Day 57 has been adopted by John Williams, an incredibly funny man and casual baker whose blog will make you laugh and cry: ‘John is a comedian and single dad. His son is twelve years old and autistic. He isn’t a genius. His only special power is making his Dad laugh. A lot’. We were delighted when John got in touch to offer his support to the #107days campaign, after all LB is short for laughing boy. LB, whose giggle captured the hearts of so many, so if you’re going tonight (or if you spend the day reading John’s blog – highly recommended) please laugh long and laugh deeply. It’s very special that we have a day of intentional laughter and stand-up comedy within the 107days.
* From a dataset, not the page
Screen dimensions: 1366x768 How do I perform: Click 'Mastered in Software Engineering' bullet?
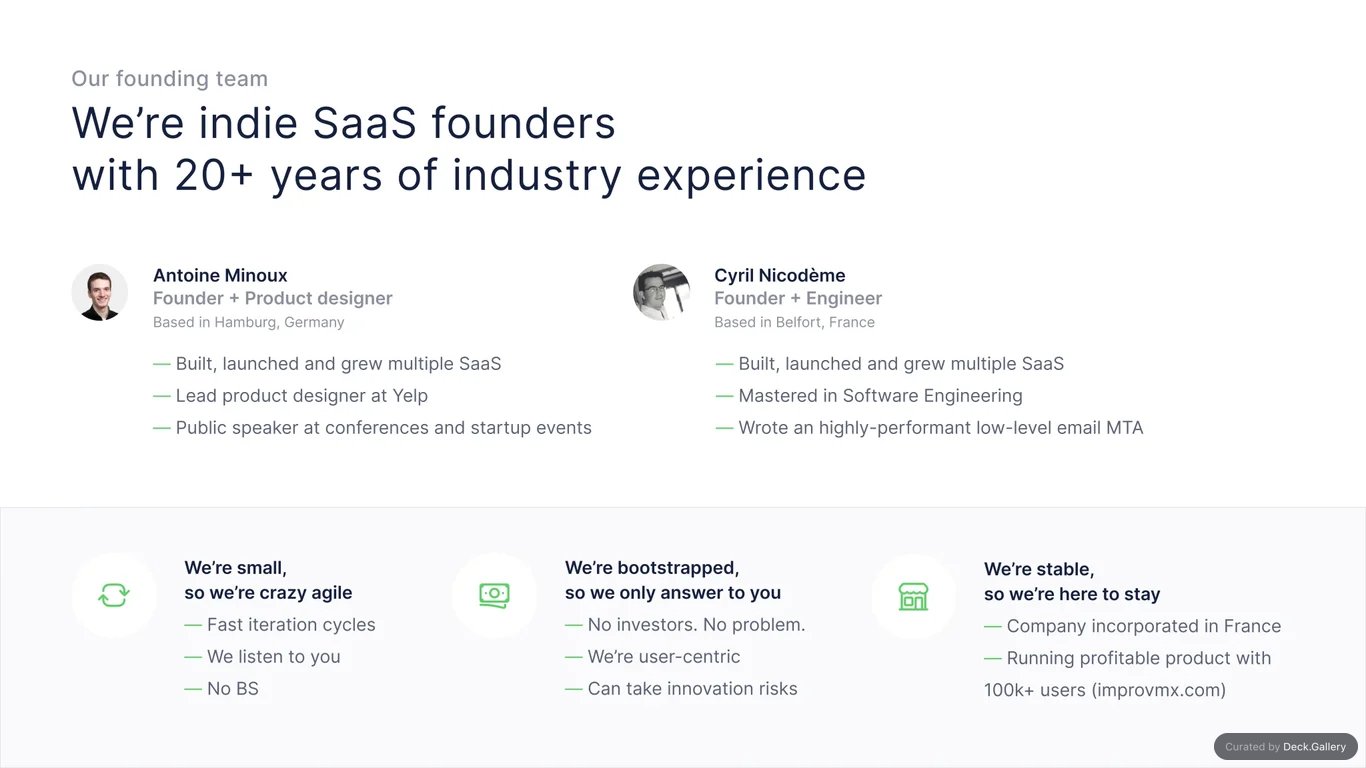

This is what John had to say about getting involved:
I had been following Sara’s blog for a couple of months – it had been recommended to me by a friend. I was struck by the warmth of it, as well as the writing. Incidentally, this was, and still is, my favourite blog post. And then I remember the day Sara posted that LB had died. I remember the numbness that followed the initial punch in the kidneys, this strange feeling of mourning someone who you hadn’t met but you felt in some small way you knew.
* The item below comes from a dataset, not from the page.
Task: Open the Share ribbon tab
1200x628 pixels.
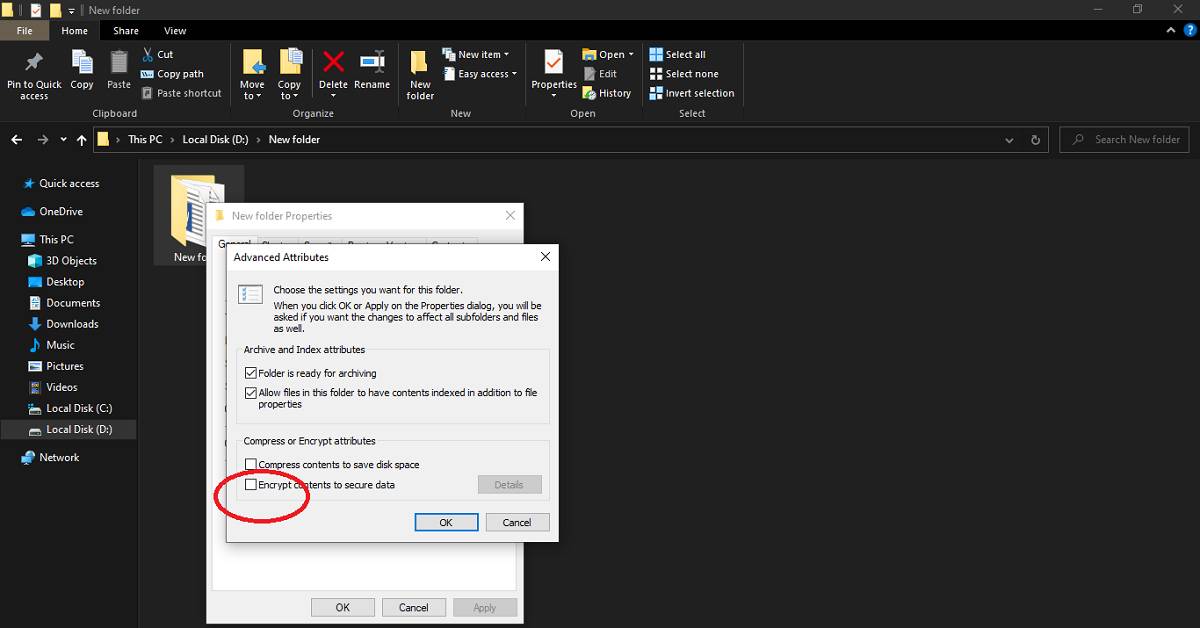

As the days, weeks and months followed, and Sara continued to share their story, the treatment of the family by those responsible became difficult to comprehend. It moved from the realms of incompetency to something far more sinister. To this day I am dumbfounded by the behaviour of Southern Health in all this. On every level. They’ve become like the King Midas of healthcare, only in their case everything they touch turns to shite. I can’t even begin to imagine the indescribable pain of losing a child, but their behaviour and inability to take responsibility and even just-bloody-say-sorry is akin to continually poking at an open wound with a stick. Katrina whats-her-face, “Chief Executive of the Year”, bloody shame on you.
I suppose if I’m honest there’s a selfishness behind my getting involved in LB’s story. In many ways my own blog is the “acceptable” face of autism – heartwarming stories of the life of me and my son. At times it seems we live an almost Peter Pan existence, he’s the boy who’ll never grow up, and Dad’s so embroiled in the battle with the education system that he never thinks for one minute about the world beyond it. But LB’s story has brought things into focus. It’s made me confront my own fears for the future. The seemingly terrifying world of Adult Services beckons sooner than I care to acknowledge.
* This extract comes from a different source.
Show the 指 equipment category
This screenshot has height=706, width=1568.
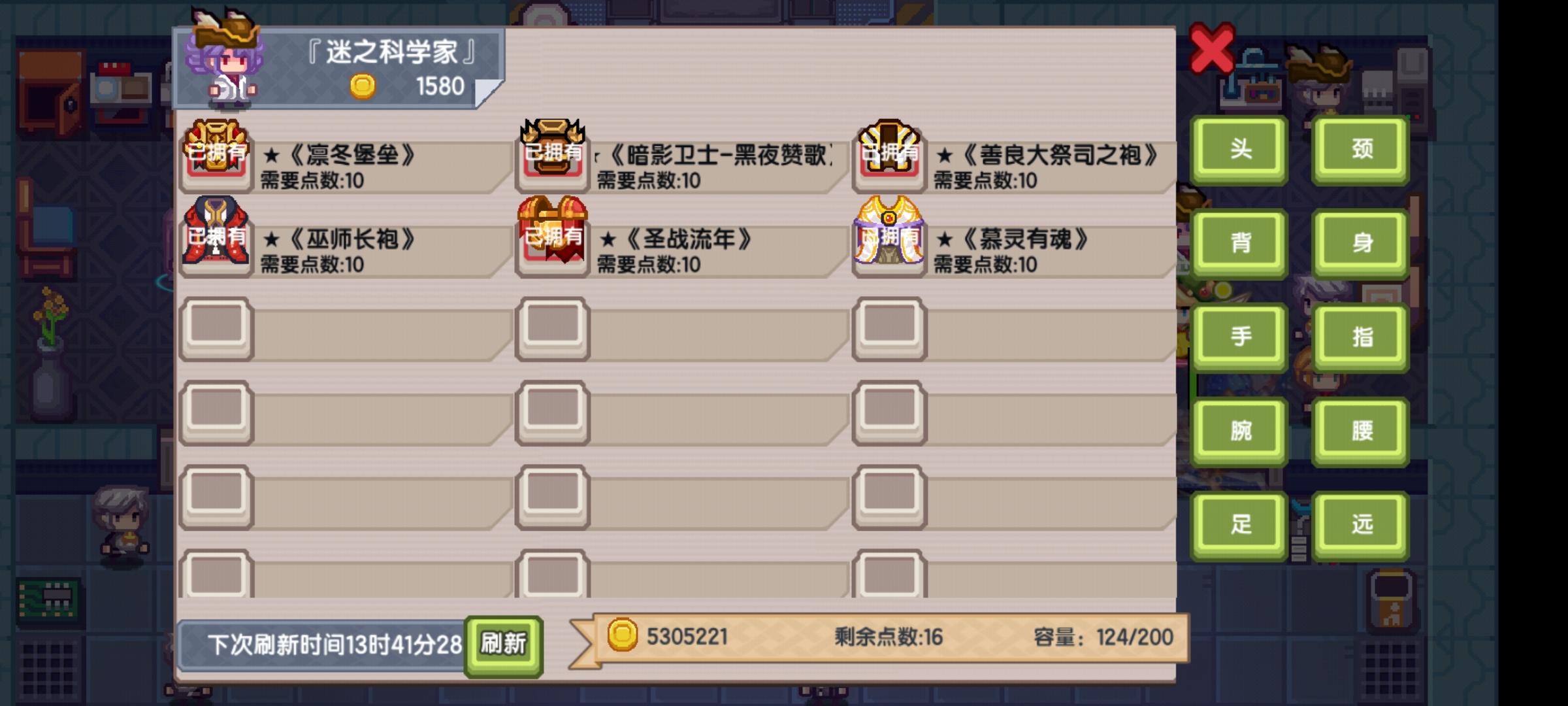point(1361,337)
And so for Day 57, and my plans. I’ve written a blog about LB on my website. And tonight I’m performing a show at the Kenton Theatre in Henley that is dedicated to Connor. I’ll share his story, his video will be played and when his brilliant face fills the big screen and the Divine Comedy blares out across the auditorium the audience will be in no doubt as to why he was called Laughing Boy. I’ll donate my fee for the night and sell his postcards in the interval and generally pester and badger people like a great big pain in the arse to get involved and ensure they shout Connor’s name across the rooftops as they leave into the night.
We learned yesterday of the very sad death of Stephen Sutton, an incredible young man who has left a legacy that will live on well beyond his years. Well Connor Sparrowhawk was also an incredible young man, and we must do all we can to ensure his legacy lives on for a long, long time to come.
And so I’ll leave you with the same request I made on my blog this morning. Make a point of telling someone Connor’s story today. Set up reminders on your telephones 1, 5, 10, 20 years from now to keep his memory alive. Let’s ensure his legacy is to lead to lasting change for the young people and adults that follow.
Let’s keep saying his name.